Offering Tools for Educators to Help Young People

Global Compact for Education

Despite the difficulties due to the Covid-19 pandemic, the Global Compact for Education continues to receive feedback, on many levels, from around the world, according to an October 1, 2021, news release by the Catholic congregation for Education.

The Global Compact for Education, announced by Pope Francis on September 12, 2019, could not take place on May 14, 2020, as originally planned due to the spread of the virus. Nevertheless, almost everywhere there has been an increase in the number of local initiatives, some of which have also taken on significant importance at various official levels. Hence, the Congregation for Catholic Education has received requests for precise guidelines and practical support.

In response, the Dicastery has offered three tools: a Vademecum, as a guide for implementing the Global Compact for Education, intended for educators who have the task of accompanying children and young people in their various formal and informal types of formation; a book entitled “Education between Crisis and Hope”, recently published by the Libreria Editrice Vaticana, which is conceived as guidelines in which the five central themes of the Global Compact are comprehensively presented: interreligious and intercultural dialogue; dignity and human rights; the culture of peace and citizenship; fraternity and cooperation; and technology and holistic ecology; finally, an Exemplar of an agreement that can be used at the local level to create an operational alliance to put into practice the Global Compact for Education.

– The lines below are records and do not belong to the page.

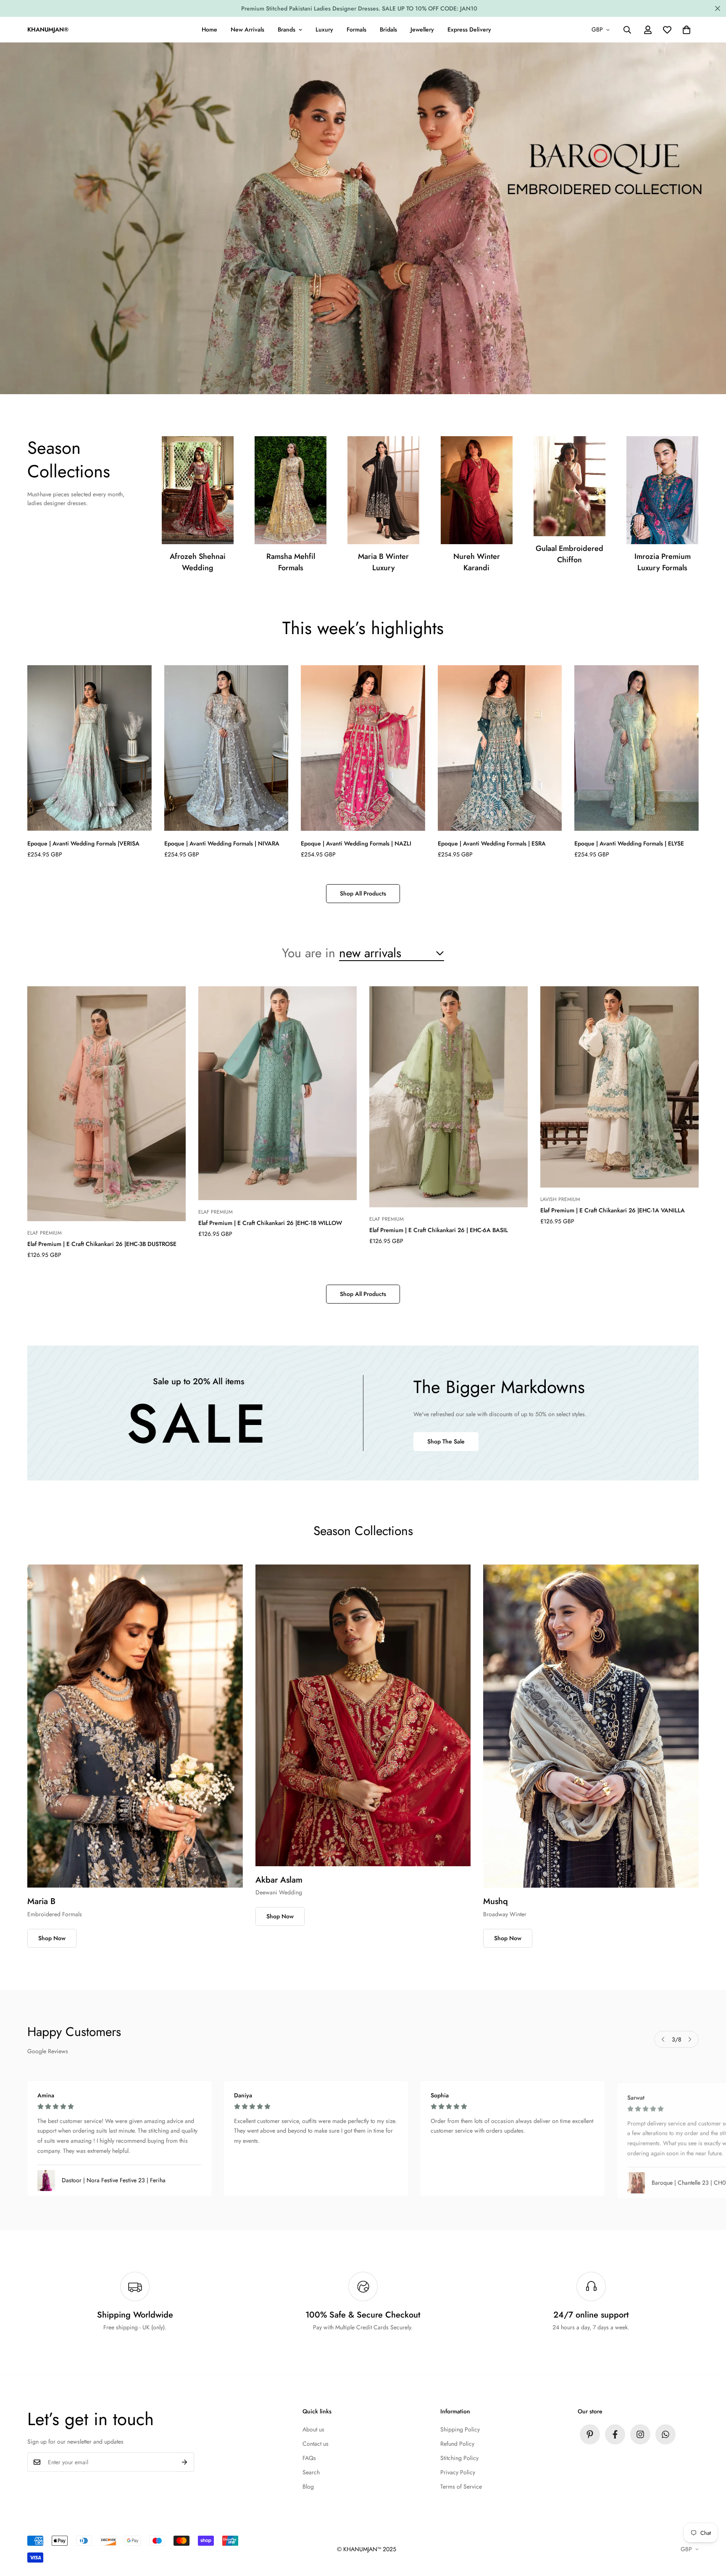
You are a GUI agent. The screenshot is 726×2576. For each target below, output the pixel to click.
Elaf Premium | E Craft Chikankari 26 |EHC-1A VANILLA (612, 1210)
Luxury (324, 29)
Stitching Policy (459, 2458)
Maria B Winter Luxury (383, 562)
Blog (308, 2486)
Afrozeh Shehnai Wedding (198, 562)
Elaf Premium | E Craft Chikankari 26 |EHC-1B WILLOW (270, 1223)
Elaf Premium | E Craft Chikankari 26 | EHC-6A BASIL (438, 1230)
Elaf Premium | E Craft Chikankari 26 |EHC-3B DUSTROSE (101, 1244)
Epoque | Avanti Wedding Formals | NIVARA (221, 843)
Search (311, 2472)
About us (313, 2429)
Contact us (315, 2443)
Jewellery (422, 29)
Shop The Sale (446, 1441)
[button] (686, 30)
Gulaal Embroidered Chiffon (569, 554)
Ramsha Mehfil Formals (290, 562)
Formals (356, 29)
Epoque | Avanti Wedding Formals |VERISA (83, 843)
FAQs (309, 2458)
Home (209, 29)
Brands (286, 29)
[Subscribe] (184, 2462)
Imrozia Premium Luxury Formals (662, 562)
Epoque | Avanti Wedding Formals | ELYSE (629, 843)
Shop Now (52, 1938)
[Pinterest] (590, 2434)
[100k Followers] (640, 2434)
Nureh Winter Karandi (476, 562)
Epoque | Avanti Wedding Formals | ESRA (492, 843)
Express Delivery (469, 29)
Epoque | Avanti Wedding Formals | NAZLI (356, 843)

These documents will be published, in five languages, on the official website of the Global Compact for Education ( on the same day of the Meeting between Representatives of Religions, on 5 October at the Vatican, which will have the theme “Religions and Education: Towards a Global Compact of Education”. This meeting, which will gather around twenty representatives of the world’s different confessions, aims “to revitalize our commitment towards and with young people, renewing our passion for a more open and inclusive education, capable of patient listening, constructive dialogue and mutual understanding.”

The Global Compact for Education has been, on several occasions, the focus of the Holy Father’s reflections in his speeches, thus prompting various initiatives to be undertaken to address this subject from different points of view, as well as to design specific formation curricula, aimed especially at educators and young people.

In a video message of October 15, 2020, Pope Francis relaunched the Global Compact, placing it in the context of the terrible pandemic; he also connected it not only with the encyclical Laudato Si’, as he had done in his previous message, but also with the encyclical Fratelli Tutti, published a few days earlier. Later, he returned to the topic on other occasions, including in his annual message for the World Day of Peace of January 1, 2021 (published on 8 December 2020) and on the occasion of the High-Level Virtual Climate Ambition Summit (12 December 2020).

With these statements of the Pope, the Global Compact takes on an even broader and more practical character, from which derives a vision and a strategy that can open up pathways and projects at all levels of education, academia, society, and the Church. The Pope’s invitation asks us to make a commitment to young people so that they become central to a culture of dialogue and a civilization of harmony. This mosaic of motivations is our reference point for rethinking educational paradigms and reshaping the task of Christians to be the living leaven of a new humanity, as well as to engage in dialogue with all those who have the common good at heart.